Ahad 29 Nov 2015 18:35 WIB

Rusia Dinilai Bunuh Diri Jika Putuskan Hubungan dengan Turki

Rep: Ratna Ajeng Tejomukti/ Red: Karta Raharja Ucu
Presiden Rusia Vladimir Putin bersama Presiden Turki Recep Tayyip Erdogan.
Foto: AP Photo
Presiden Rusia Vladimir Putin bersama Presiden Turki Recep Tayyip Erdogan.

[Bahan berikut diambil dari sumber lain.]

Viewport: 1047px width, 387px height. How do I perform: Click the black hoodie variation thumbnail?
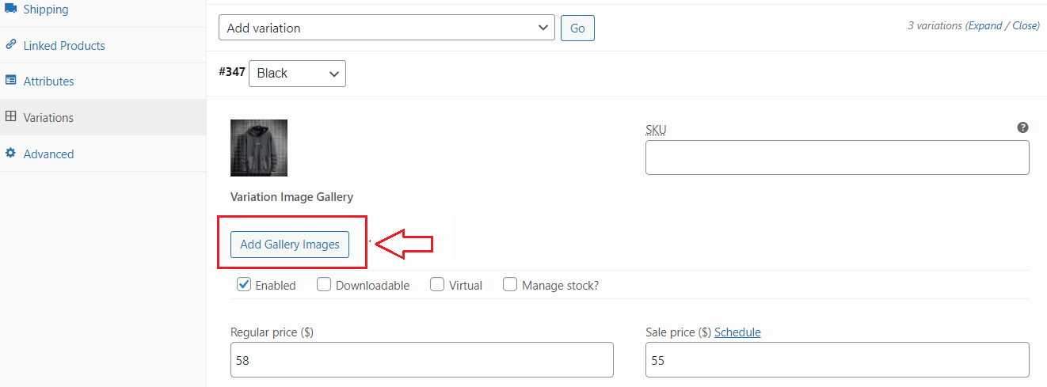[259, 148]
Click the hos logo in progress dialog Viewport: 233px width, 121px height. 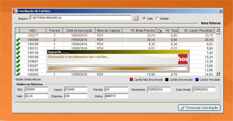(183, 59)
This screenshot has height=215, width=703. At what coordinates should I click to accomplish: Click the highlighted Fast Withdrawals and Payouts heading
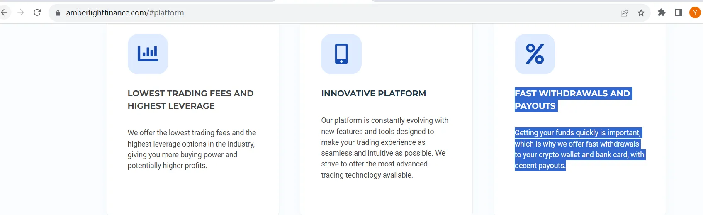click(x=573, y=100)
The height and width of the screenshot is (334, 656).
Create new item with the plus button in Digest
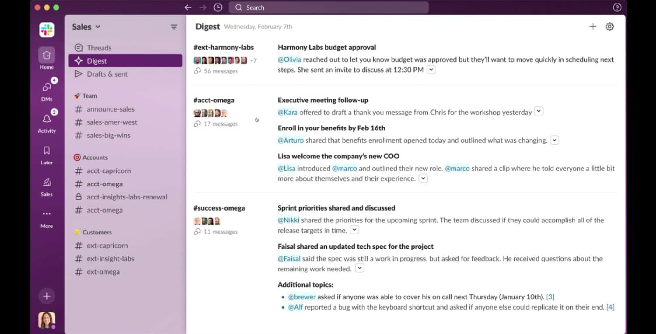593,26
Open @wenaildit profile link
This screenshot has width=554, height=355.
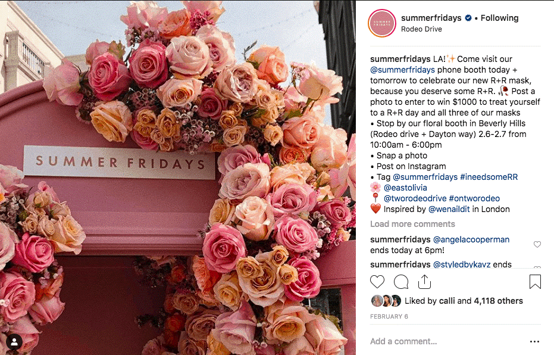tap(449, 209)
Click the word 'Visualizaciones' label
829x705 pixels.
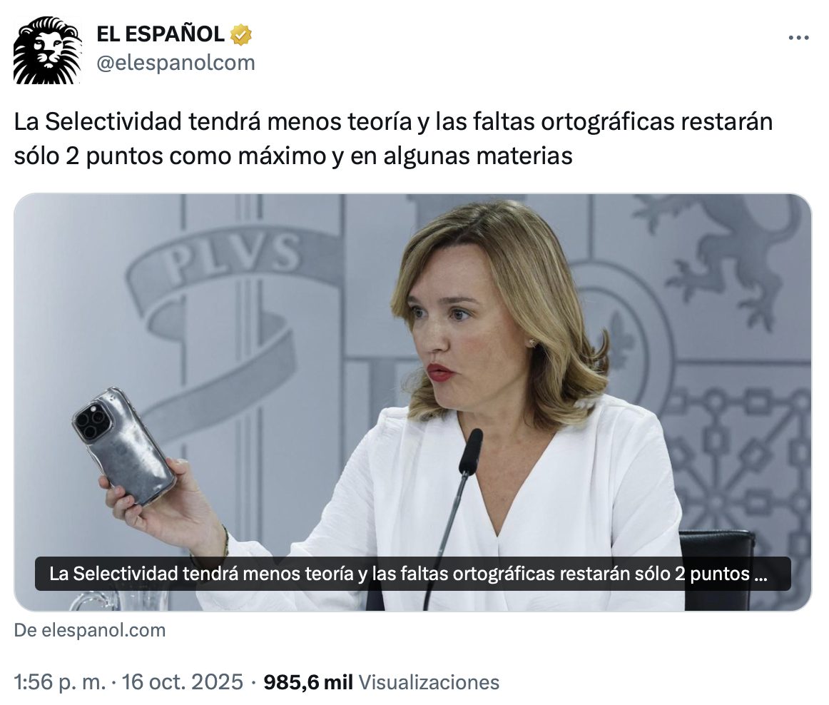[429, 681]
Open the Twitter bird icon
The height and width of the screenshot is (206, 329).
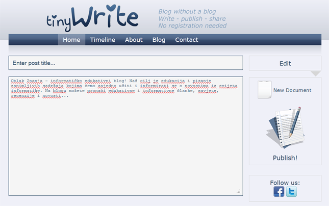point(291,192)
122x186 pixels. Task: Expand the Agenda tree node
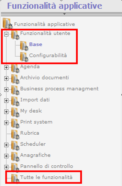point(6,67)
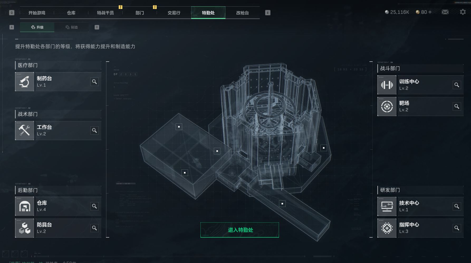Click the 进入特勤处 button
This screenshot has height=263, width=471.
pos(240,230)
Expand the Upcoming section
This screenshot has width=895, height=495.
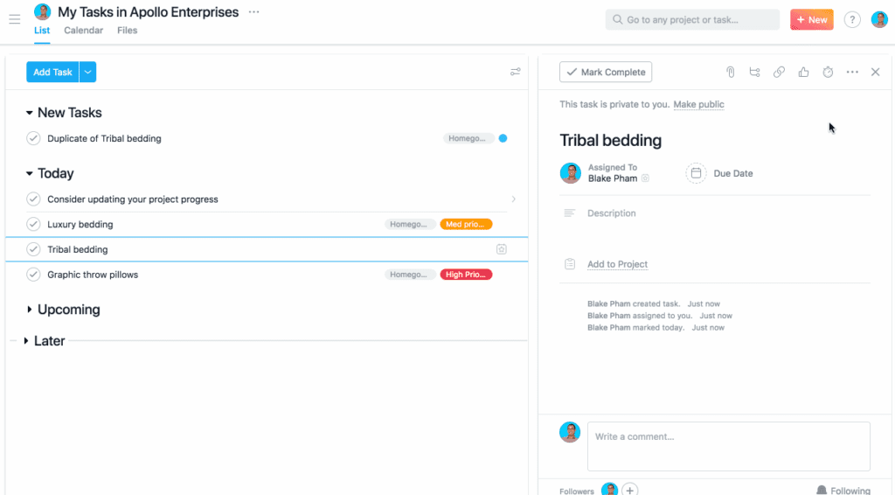point(30,310)
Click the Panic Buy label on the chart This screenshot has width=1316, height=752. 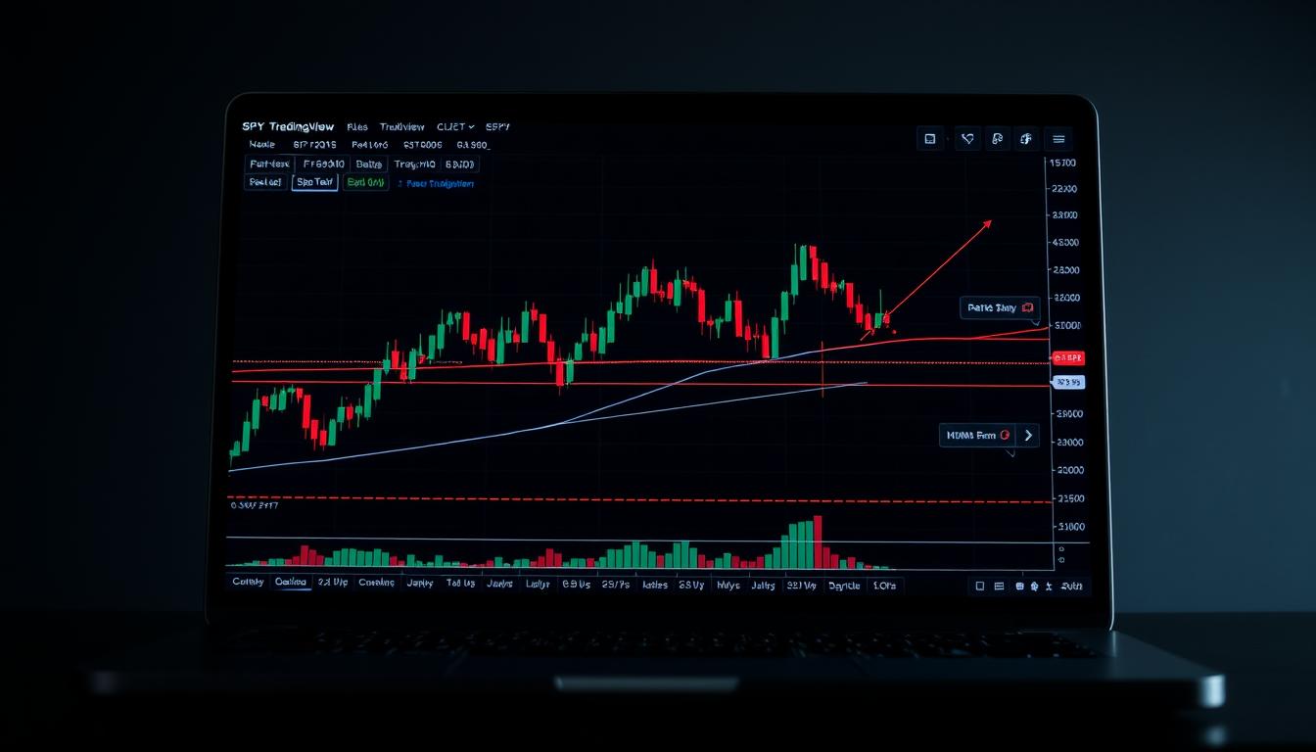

REPUBLIKA.CO.ID, ANKARA -- Rusia dinilai sama saja bunuh diri jika berani memutuskan hubungan dengan Turki. Sebab, Negeri Beruang Merah itu tidak mungkin melanggar perjanjian internasional dan menghentikan aliran gas alam ke Turki sebagai balasan serangan pesawat.

Dilansir dari albawaba, Ahad (29/11), Direktur Ekonomi dari Yayasan Politik, Ekonomi dan Penelitian Sosial (SETA ) Erdal Tanas Karagol mengatakan, "Tidak mungkin kerja sama mega proyek akan dihentikan atau ditunda," ujar dia. Ini tentu akan merugikan kebijakan energi jangka panjang Rusia.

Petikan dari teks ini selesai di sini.